Je me dis « Du Roundup BIO, c’est un oxymore ! Cela me semble l’envers et son contraire dans un même mot. » Mais non, Roundup n’est plus synonyme de glyphosate. C’est le nom de marque multiproduits des désherbants de Monsanto. La société annonce fièrement son taux de notoriété exceptionnel : 61 % quand le second désherbant connu ne fait que 6 %. C’est un peu comme pour les politiques : en bien comme en mal, l’important est qu’on en parle.

Il y en a pour tout le monde : ceux qui pensent faire la bonne affaire en trouvant… encore du Roundup, et ceux qui savent pouvoir faire confiance puisque c’est marqué BIO (Nouvelle matière active formulée par biocontrôle)

Il existe des versions « Prêtes à l’emploi » pour ceux qui ont un problème avec la règle de trois, et des versions « Concentrées » pour les plus finauds, leur laissant penser qu’il s’agit d’une version hautement professionnelle.

Il faut de bonnes lunettes pour trouver la matière active, l’acide acétique qu’on appelait jadis tout bêtement de l’extrait de vinaigre. Il existe des variantes à base d’acide pélargonique (extrait du géranium) également autorisé pour tous et partout.

Ceci dit, le citoyen lambda peut toujours acheter l’ancien Roundup (au glyphosate) sur internet sans phyto-licence puisque le législateur, dans sa grande sagesse, n'en a pas encore interdit la vente, seulement l’usage.

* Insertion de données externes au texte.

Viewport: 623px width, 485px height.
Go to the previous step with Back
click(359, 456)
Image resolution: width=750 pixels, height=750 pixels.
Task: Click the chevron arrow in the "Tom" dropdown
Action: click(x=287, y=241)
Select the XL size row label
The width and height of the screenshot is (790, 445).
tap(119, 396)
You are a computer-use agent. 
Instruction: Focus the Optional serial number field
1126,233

Quant au prix de ces nouveaux désherbants, des quantités nécessaires par application et du nombre de passages qu’il faut prévoir, n’en parlons pas. Un exemple au hasard : une formule en bidon de 3 l s’applique sur 90 m2 et coûte 39,9 €. S’il fallait l’appliquer sur 1 ha, cela ferait quand même 4.000 €. Et s’il faut recommencer 3 X dans l’année : 12.000 €

Pour ce budget-là, un agriculteur « ordinaire » produit 60 tonnes de sucre blanc ou de quoi cuire 80 tonnes de pain de ménage, bref de quoi nourrir pas mal de monde.

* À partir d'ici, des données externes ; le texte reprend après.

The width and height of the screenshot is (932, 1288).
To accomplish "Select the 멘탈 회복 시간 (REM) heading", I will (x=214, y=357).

En fait, ceux qui demandent l’interdiction du glyphosate roulent pour qui ? Pour les firmes qu’ils combattent ? Celles-ci peuvent enfin profiter de l’aubaine pour démultiplier les profits.

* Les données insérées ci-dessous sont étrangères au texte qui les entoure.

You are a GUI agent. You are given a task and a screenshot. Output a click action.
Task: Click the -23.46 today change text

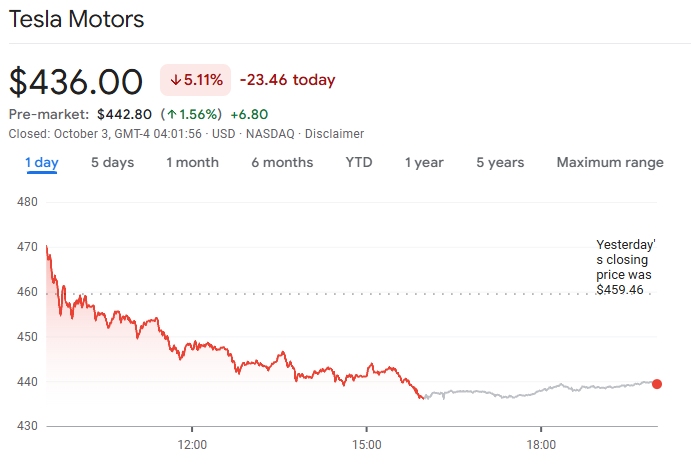pyautogui.click(x=287, y=80)
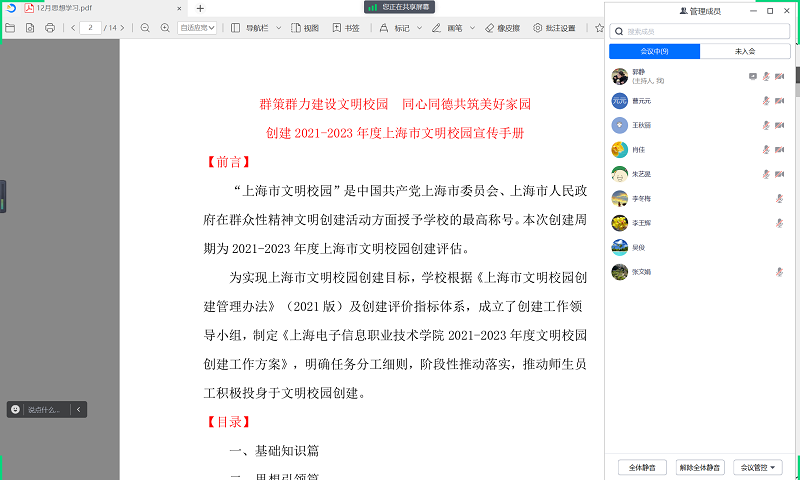Open 批注设置 annotation settings

pos(554,28)
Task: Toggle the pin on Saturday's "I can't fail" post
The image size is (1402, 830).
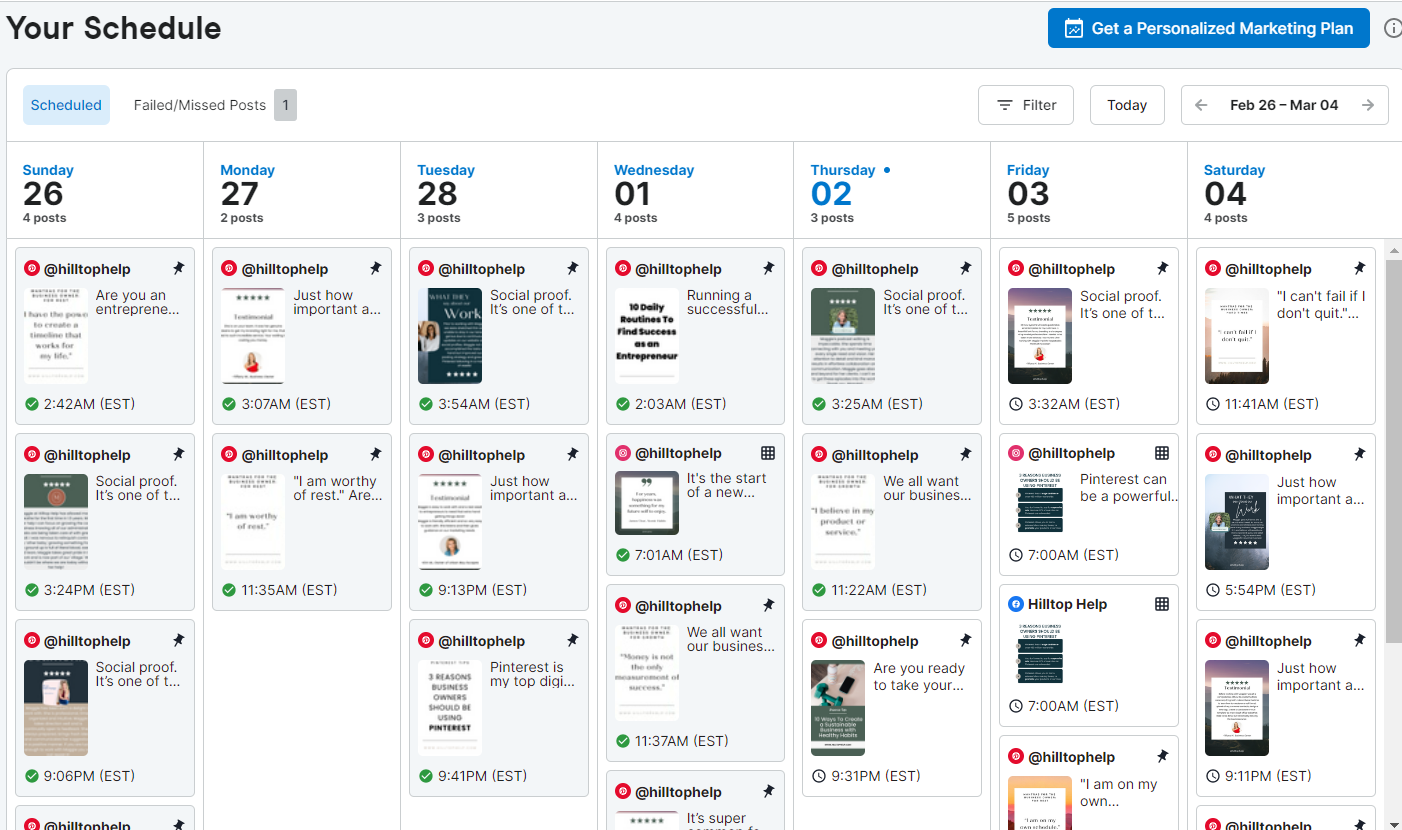Action: coord(1359,267)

Le comble, c’est de voir les puristes de l’environnement partir en guerre contre l’acide pélargonique, ce désherbant naturel censé remplacer le glyphosate. Pourquoi ? Selon un article d’Alerte Environnement, paru dans la presse le 15 juin, sa dangerosité serait « pire ? » que celle du glyphosate au test Daphnie pour les écosystèmes aquatiques : CE de 64 à 119 mg/l contre 243 mg/l à son concurrent. Il est vrai que les ouvriers des entreprises horticoles se plaignent maintenant d’irritation en fin de journée, ce qui n’arrivait pas avec son prédécesseur. L’horreur, c’est qu’ils ne peuvent pas mettre de masque car les clients ne croiraient pas qu’ils pulvérisent un produit naturel…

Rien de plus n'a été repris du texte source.